INSTRUCTIONS TO FOLLOW:
The lines below, from the one containing "Image resolution: width=869" through the one containing "the Size chart", should be set down exactly, with no pictures and nothing else.

Start of DATASET ENTRIES

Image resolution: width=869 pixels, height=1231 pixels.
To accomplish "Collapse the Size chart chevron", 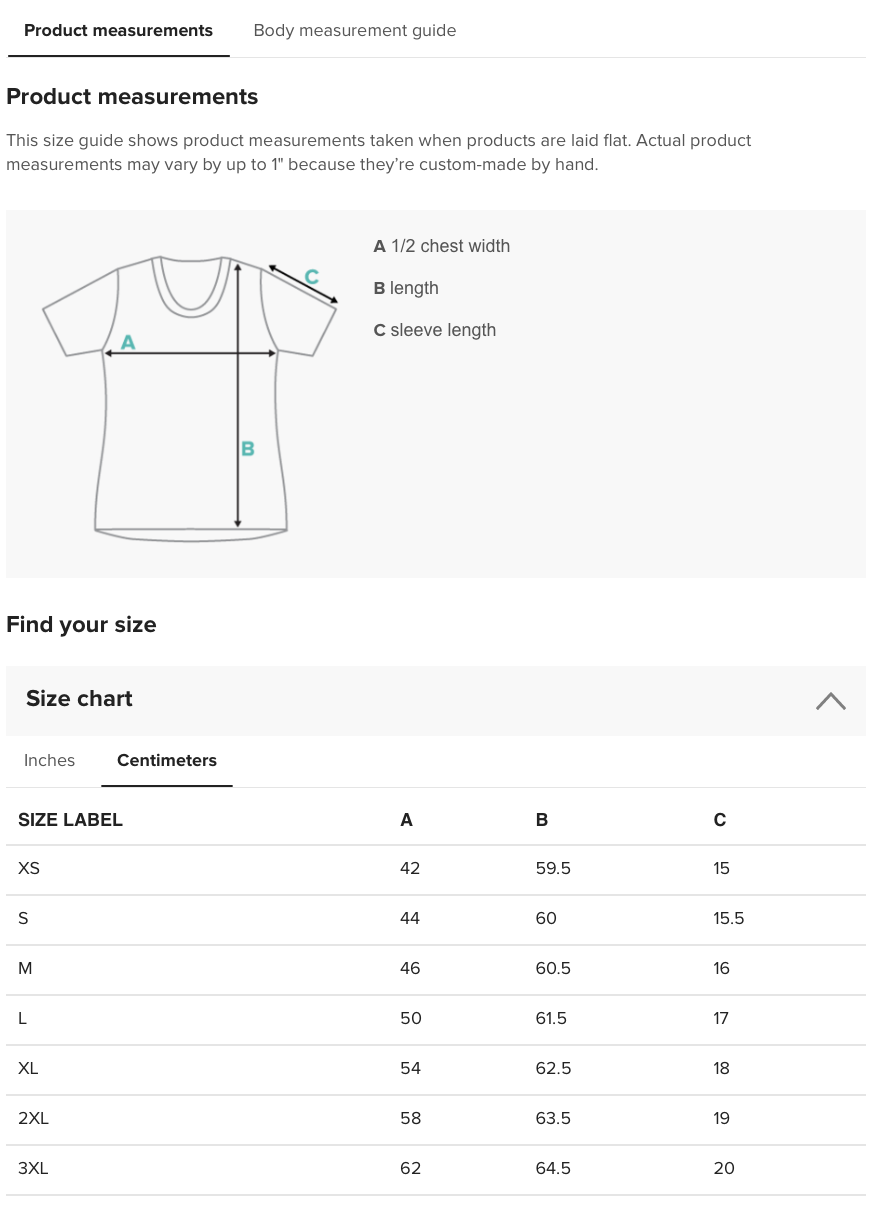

End of DATASET ENTRIES
Start of DATASET ENTRIES

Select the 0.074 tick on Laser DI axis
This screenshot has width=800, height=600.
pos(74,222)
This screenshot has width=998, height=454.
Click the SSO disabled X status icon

End of DATASET ENTRIES

EXERCISE RESULT:
Image resolution: width=869 pixels, height=1231 pixels.
To accomplish "Collapse the Size chart chevron", 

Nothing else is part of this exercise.